● Instructions to follow:
Count every line in the following entries that holds the word "each". Only the number should be given.

● Provided records:
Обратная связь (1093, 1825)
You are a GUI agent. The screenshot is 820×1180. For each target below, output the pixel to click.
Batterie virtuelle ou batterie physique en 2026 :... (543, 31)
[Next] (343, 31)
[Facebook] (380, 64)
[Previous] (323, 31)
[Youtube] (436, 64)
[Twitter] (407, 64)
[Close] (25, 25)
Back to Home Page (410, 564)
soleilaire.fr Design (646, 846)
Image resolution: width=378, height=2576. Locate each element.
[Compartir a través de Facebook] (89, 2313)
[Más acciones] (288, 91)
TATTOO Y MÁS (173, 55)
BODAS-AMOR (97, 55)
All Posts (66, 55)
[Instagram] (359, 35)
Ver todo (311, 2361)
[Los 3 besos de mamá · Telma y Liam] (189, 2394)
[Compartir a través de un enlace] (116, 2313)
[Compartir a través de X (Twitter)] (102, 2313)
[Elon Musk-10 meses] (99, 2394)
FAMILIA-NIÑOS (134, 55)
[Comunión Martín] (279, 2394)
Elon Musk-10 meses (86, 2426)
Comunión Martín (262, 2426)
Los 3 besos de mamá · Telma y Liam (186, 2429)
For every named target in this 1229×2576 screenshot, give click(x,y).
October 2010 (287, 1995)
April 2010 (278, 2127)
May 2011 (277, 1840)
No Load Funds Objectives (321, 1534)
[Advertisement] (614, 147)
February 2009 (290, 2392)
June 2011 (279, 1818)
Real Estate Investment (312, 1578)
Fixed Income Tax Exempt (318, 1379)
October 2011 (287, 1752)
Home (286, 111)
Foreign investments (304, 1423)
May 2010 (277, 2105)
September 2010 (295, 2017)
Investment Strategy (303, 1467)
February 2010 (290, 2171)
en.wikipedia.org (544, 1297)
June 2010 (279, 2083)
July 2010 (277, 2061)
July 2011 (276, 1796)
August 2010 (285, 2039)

● Response for this exercise:
2